Sunday Random Rail Shot (Early Edition)

Yes, today I decided to do the Random Rail Shot a little early.  We attended the Fort Wayne Railroad Historical Society Open House today and I thought, given that the open house has one more day this year, it might be a good idea to show you what it is all about.  Since this isn’t meant to be a full report (I don’t really do those), I will touch on the major items of interest.

Of course the highlight of the open house is the massive former Nickel Plate Road Berkshire 765.  This locomotive was restored by and is operated by the society.  Lately it has been spending its summers on the road doing promotion and morale work for Norfolk Southern.  NS and the historical society have a good working relationship and it is great to see a Class 1 railroad take such an active role in promoting and supporting private mainline steam.

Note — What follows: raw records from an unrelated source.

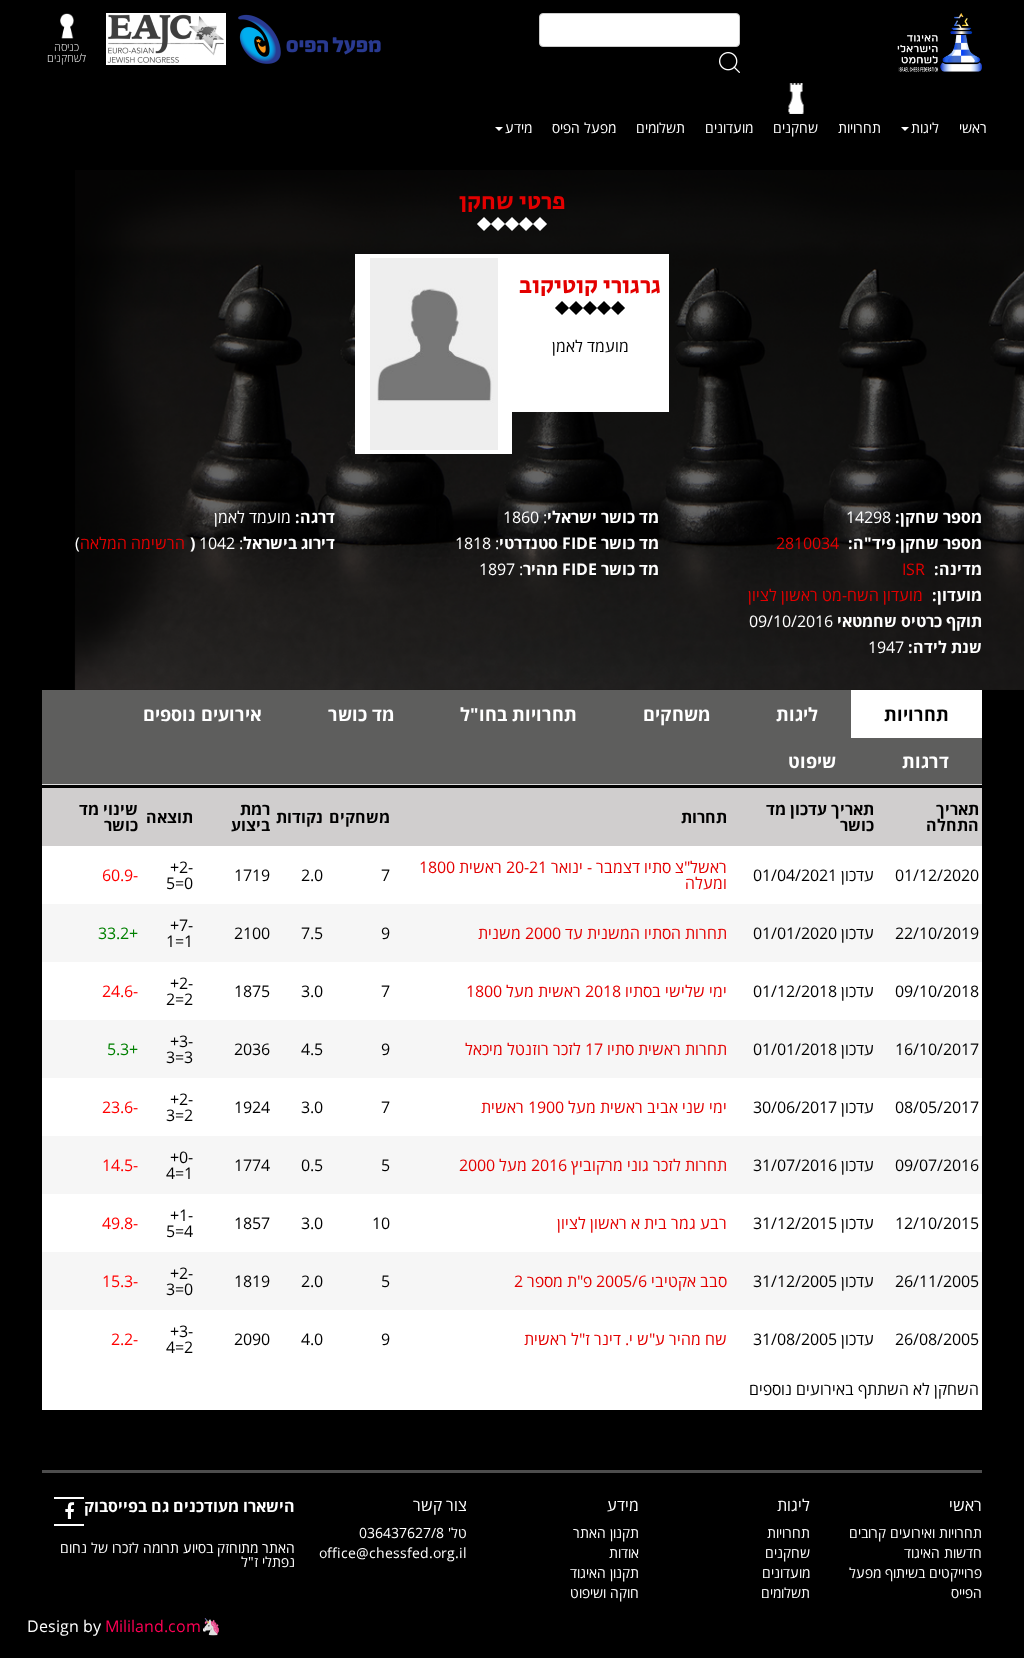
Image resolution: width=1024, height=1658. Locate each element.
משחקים (676, 714)
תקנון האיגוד (604, 1572)
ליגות (925, 127)
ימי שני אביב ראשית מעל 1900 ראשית (604, 1107)
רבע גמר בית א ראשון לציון (642, 1223)
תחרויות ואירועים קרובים (915, 1532)
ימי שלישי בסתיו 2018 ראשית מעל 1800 (596, 991)
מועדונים (729, 127)
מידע (518, 127)
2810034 (807, 543)
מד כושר (361, 714)
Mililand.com (153, 1626)
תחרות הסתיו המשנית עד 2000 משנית (602, 933)
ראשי (973, 127)
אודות (624, 1552)
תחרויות (859, 127)
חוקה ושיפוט (604, 1592)
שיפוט (812, 761)
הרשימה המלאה (132, 543)
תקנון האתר (606, 1532)
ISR (913, 569)
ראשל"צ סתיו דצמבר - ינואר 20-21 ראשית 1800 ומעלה (573, 875)
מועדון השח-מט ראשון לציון (835, 595)
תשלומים (660, 127)
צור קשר (440, 1505)
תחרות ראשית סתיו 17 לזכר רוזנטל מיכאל (596, 1049)
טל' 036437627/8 (413, 1532)
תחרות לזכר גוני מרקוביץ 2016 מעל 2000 (593, 1165)
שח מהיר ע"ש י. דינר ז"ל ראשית (625, 1339)
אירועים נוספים (202, 714)
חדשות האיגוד (943, 1552)
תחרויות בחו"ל (518, 714)
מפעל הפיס (584, 127)
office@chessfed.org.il (393, 1552)
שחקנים (795, 127)
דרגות (925, 761)
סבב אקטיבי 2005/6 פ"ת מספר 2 (620, 1281)
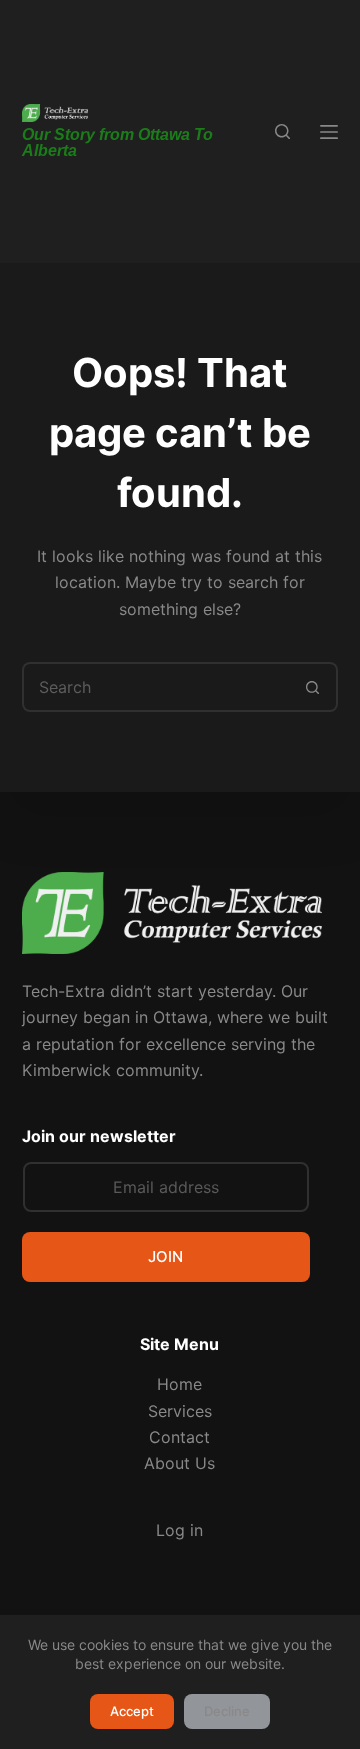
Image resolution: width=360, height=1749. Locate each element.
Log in (179, 1530)
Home (179, 1384)
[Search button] (313, 687)
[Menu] (329, 132)
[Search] (282, 131)
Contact (179, 1437)
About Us (179, 1463)
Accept (132, 1711)
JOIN (165, 1256)
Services (180, 1411)
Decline (227, 1711)
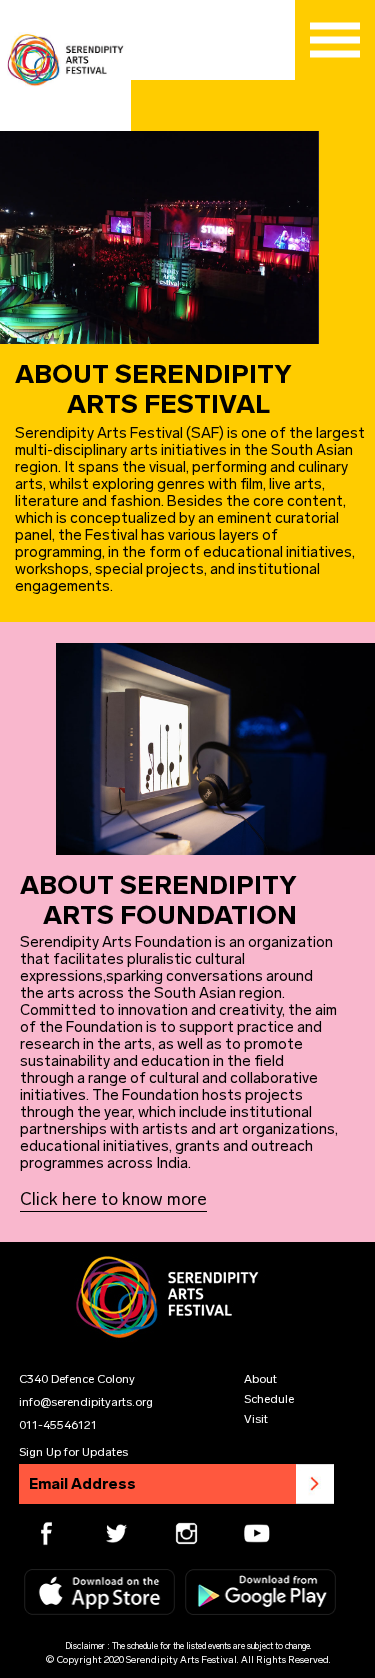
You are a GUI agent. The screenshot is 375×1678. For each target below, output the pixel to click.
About (260, 1379)
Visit (256, 1419)
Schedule (269, 1399)
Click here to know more (113, 1199)
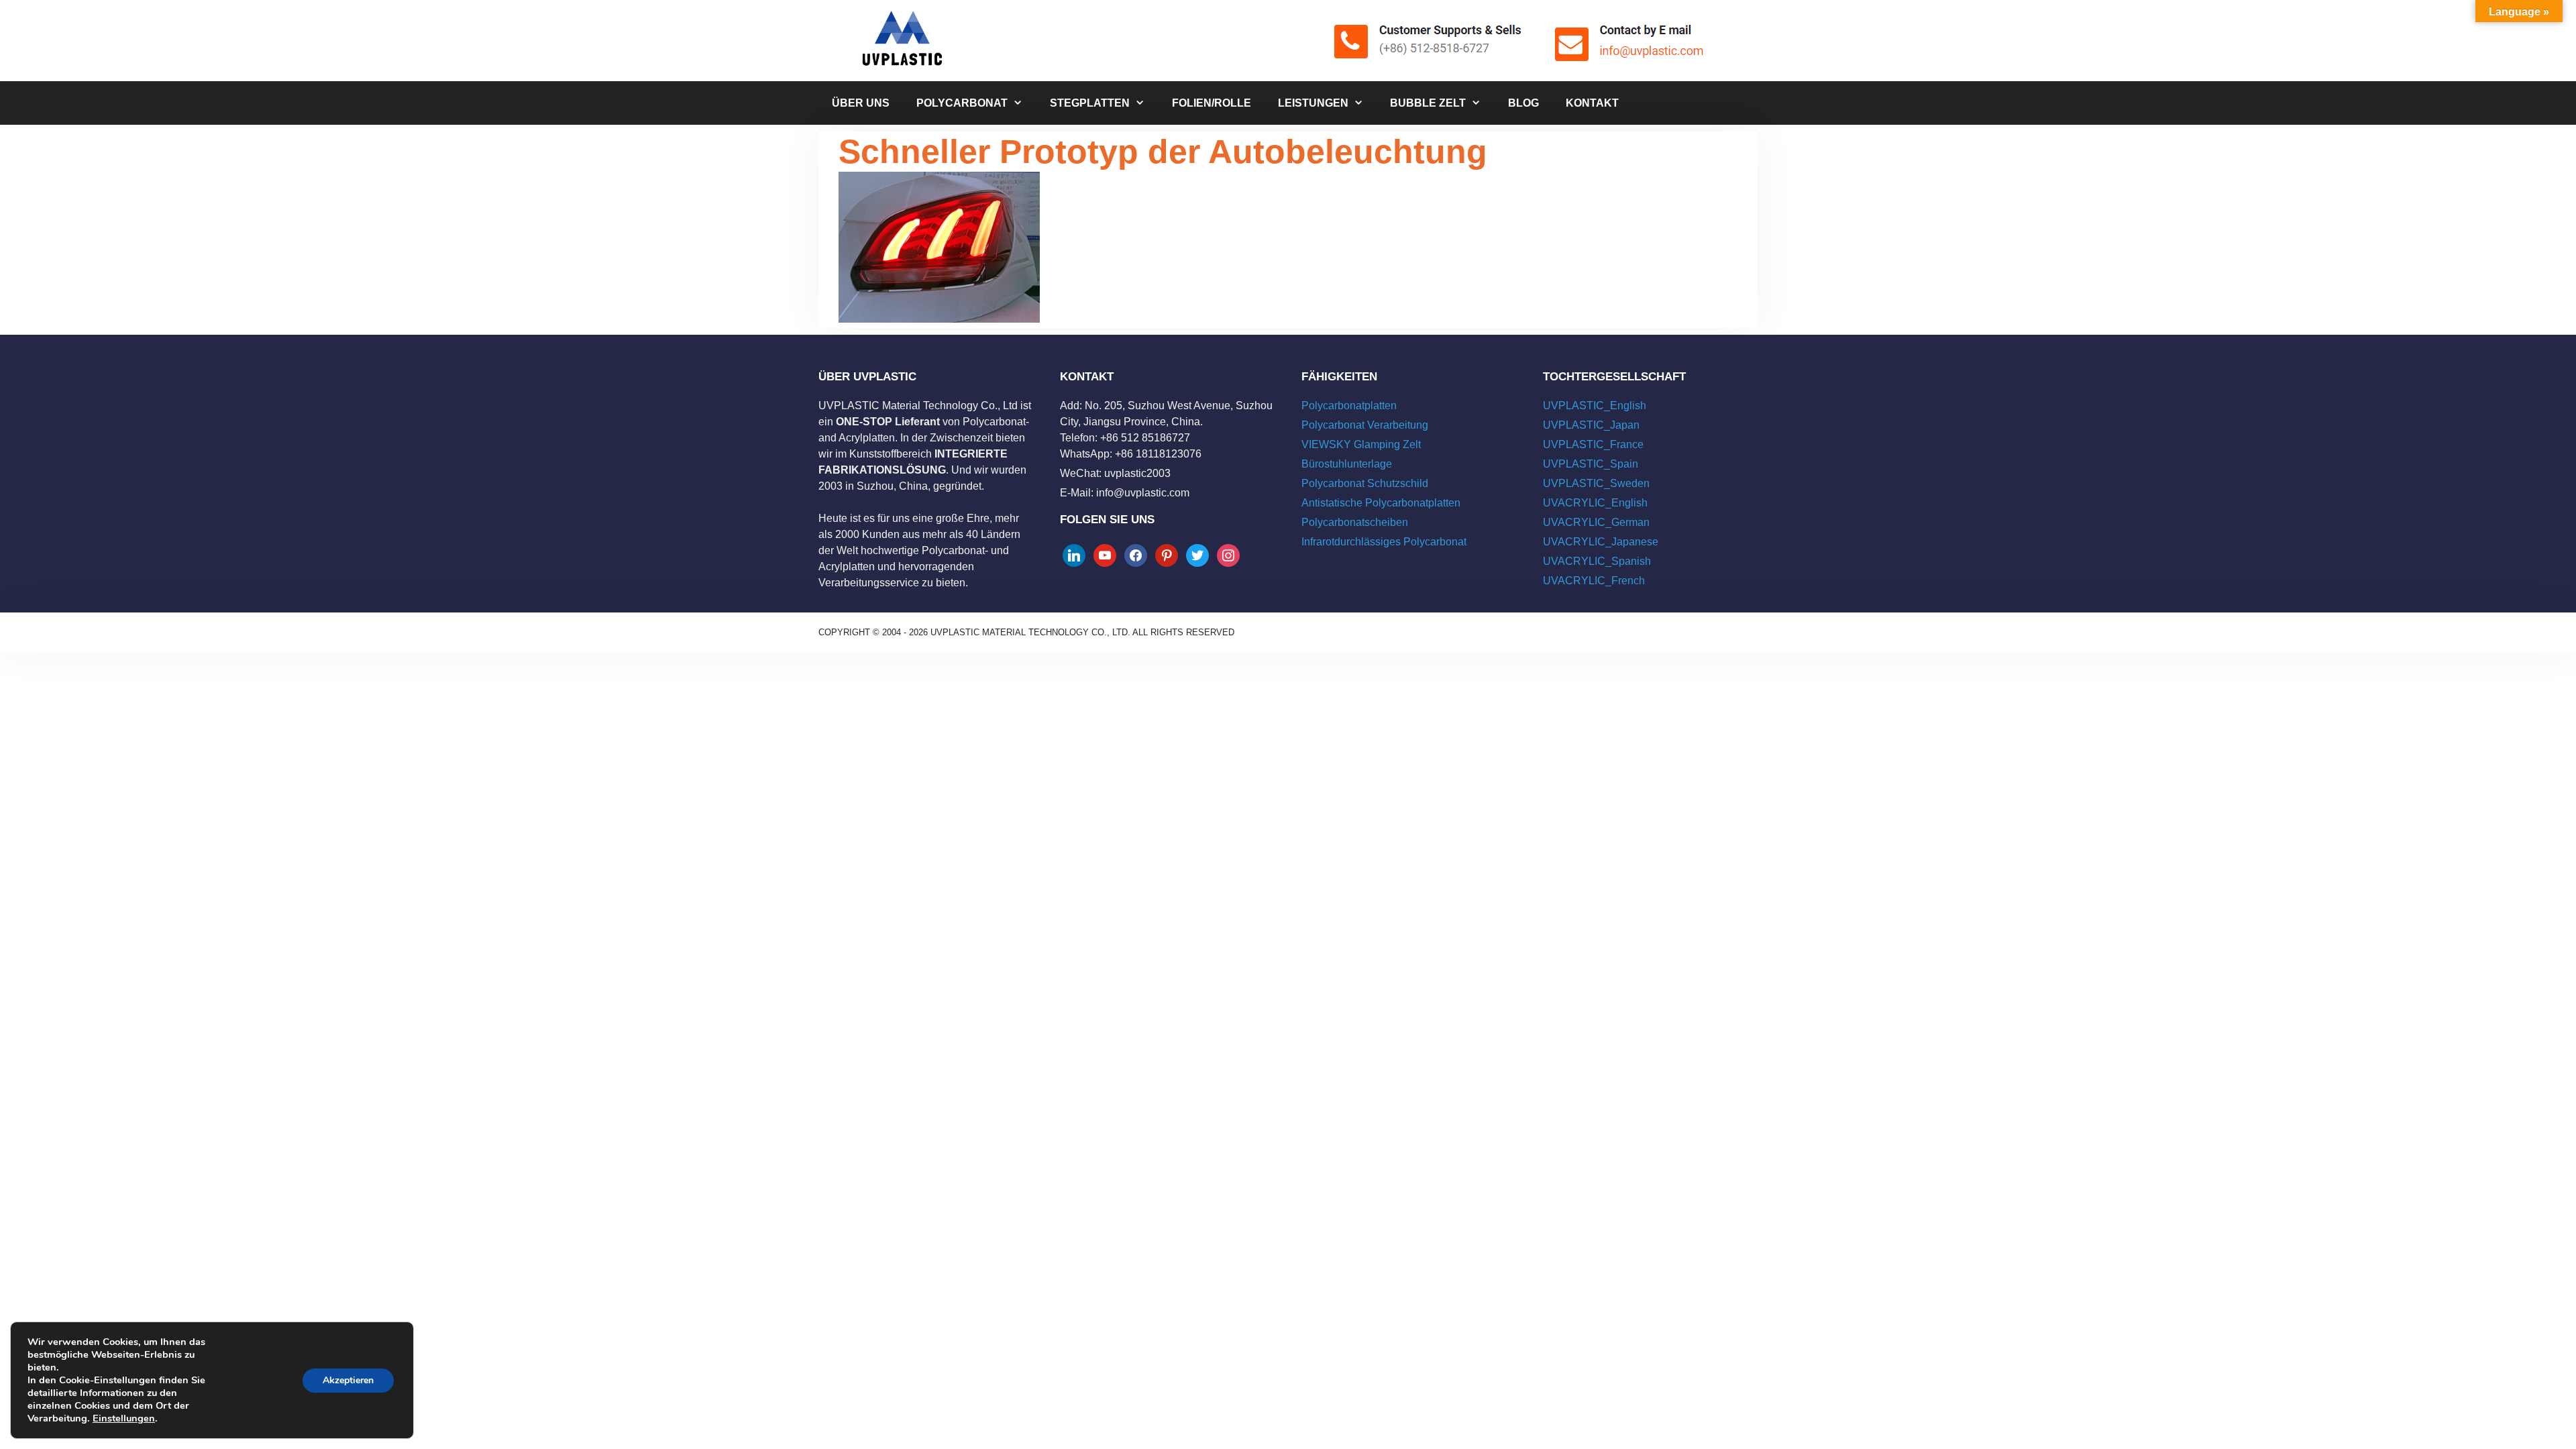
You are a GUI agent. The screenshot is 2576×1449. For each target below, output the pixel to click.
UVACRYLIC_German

Speaking of Norfolk Southern, a few years ago they donated a former Nickel Plate SD9M to the society (NS 57, nee NKP 358).  Although progress has been slow, some work has done and it appears preservation of the carbody is underway.


Caboose rides are a favorite of my family, and apparently everyone else as the line was long the whole time we were there.  The train was lengthened from 2011 and 2012, this year it included two historical NKP cabooses (cabeese?) pulled by the society’s former U.S. Army Davenport 44 tonner.


This year the Louis Dreyfuss CF7 was parked on an inaccessible, and somewhat distant, storage track.  Last year it was available for cab walk-throughs and I feel that was an added attraction for the open house, so I was sad to see no open access to any of the on-site diesels.  Instead walk-throughs of a Mid America Car Leasing dome car were available.  The car was nice but it was difficult to get around in and the dome was normally occupied by people who didn’t understand the meaning of “look and leave”.  In other words they took advantage of the air conditioning and available seats to sort of move in and camp out.  Needless to say, my children didn’t get a chance to look around in the dome because we didn’t have all day to wait.

A nice touch, one that I always appreciate at least, is that the society allows people to wander around their shop and get a feel for the work they do there.  The tools of the trade, used to restore their historical equipment and keep it running, is in full view for visitors to see.  One would think that it wasn’t a safe place to be but they do a good job keeping things tidy, even curious children like mine are never in any real danger there.

Again, if you have the chance, head out to Edgerton Road, in New Haven Indiana, tomorrow and check out the Fort Wayne Railroad Historical Society’s Open House.  It is a great opportunity to spend time with your family learning about history and take a short ride on a real train (for a mere $4/ticket).